En este *thriller* de naturaleza cerebral, un ladrón de larga trayectoria (Robert De Niro) acepta un último encargo: hurtar una reliquia de valor incalculable en un museo de Montreal antes de su retiro. La trama se centra más en la sucesión generacional que en el valor del tesoro.

El novato y el maestro representan dos caras del delito: la destreza artesanal frente a la soberbia de la juventud. El museo, con sus luces tenues y su silencio casi sagrado, funge como un confesionario. Cada movimiento dentro de sus paredes posee un matiz de plegaria.

5. El Escándalo de Insadong (2009)

Desde Corea del Sur nos llega una visión más contemporánea y, quizás, más desencantada del mito. Aquí, el engaño no es un robo físico, sino parte del procedimiento de restauración de una pintura supuestamente perdida. Lo que se manipula no es la obra material, sino su relato histórico.

En una era donde la autenticidad es un bien transable, esta película sitúa la trampa justo en el punto más delicado: la frontera entre la creación artística y el mero negocio.

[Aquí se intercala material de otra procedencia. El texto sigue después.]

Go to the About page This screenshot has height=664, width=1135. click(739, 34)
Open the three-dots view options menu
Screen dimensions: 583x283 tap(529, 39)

El ladrón ya no necesita antifaces; le basta con una galería y un contrato.

6. Vinci (2004)

En esta comedia polaca, un grupo de estafadores urde un plan para apoderarse de una obra de Leonardo da Vinci, pero el atraco se complica al enredarse en una espiral de falsificaciones y lealtades inestables.

A diferencia de los elegantes ladrones del cine norteamericano, estos delincuentes son torpes, instintivos e incluso agradables. Sin embargo, la película irradia el mismo fervor romántico: la premisa de que sustraer arte es, en esencia, una peculiar forma de amar lo robado.

7. The Mastermind (2025)

La más reciente de esta selección – y la más introspectiva – empuja los límites morales del género de atracos (*heist*). Un golpe que se perfilaba como perfecto se transforma en una reflexión sobre posición social, remordimiento y desamparo.

Aquí no encontramos ni fulgor ni adrenalina: solo la pesada carga de la acción cometida. El ladrón, en vez de huir, se detiene a contemplar la pieza que no puede conservar. En esa mirada estática se condensa la tradición del cine de robos: el reconocimiento de que la belleza, una vez tocada, ya no nos pertenece.

Lo que une a estas narrativas no es el crimen, sino la estética del peligro. Cada realizador filma el hurto como una manifestación artística en sí misma: la cámara reemplaza al ladrón, el encuadre a la ganzúa.

El espectador asume el rol de cómplice mudo. Por ello, el robo al Louvre, con su intrínseca teatralidad – los pasillos desiertos, los cristales rotos, la audacia fríamente calculada – parece concebido por un guionista nostálgico del cine clásico.

El atraco se erige como una alegoría de una época donde el arte y la transgresión comparten obsesiones comunes: notoriedad, veracidad y control.

El ladrón de museos y el coleccionista millonario persiguen idéntico fin: el dominio de observar lo que está vedado a los demás. Pero el cine, que siempre ha idealizado la figura del criminal sofisticado, introduce una paradoja ética. Cuanto más impecable es la ejecución, más hueco resulta el triunfo.

En El Secreto de Thomas Crown, el protagonista roba porque tiene la capacidad; en The Score, lo hace por obligación; en The Mastermind, roba porque ha perdido su identidad sin hacerlo.

Cada película ofrece una perspectiva singular del mismo acto: el robo de arte como reflejo de un anhelo humano más profundo, el de poseer la belleza, aunque sea solo por un instante fugaz.

El asalto al Louvre, con todo su eco simbólico, parece confirmar que el mito sigue vigente. No importa cuán avanzados sean los sistemas de alarma, siempre existirá alguien dispuesto a desafiar el orden por la íntima satisfacción de acercarse a lo sagrado.

En el fondo, estos ladrones – ya sean de carne y hueso o de ficción – encarnan algo que el cine nunca ha dejado de explorar: la confrontación entre la admiración y la apropiación, entre simplemente mirar y tomar.

Quizás por eso nos siguen cautivando. Pues en cada golpe meticulosamente orquestado se oculta una verdad incómoda: amamos tanto la belleza que, a veces, nos vemos impulsados a robarla.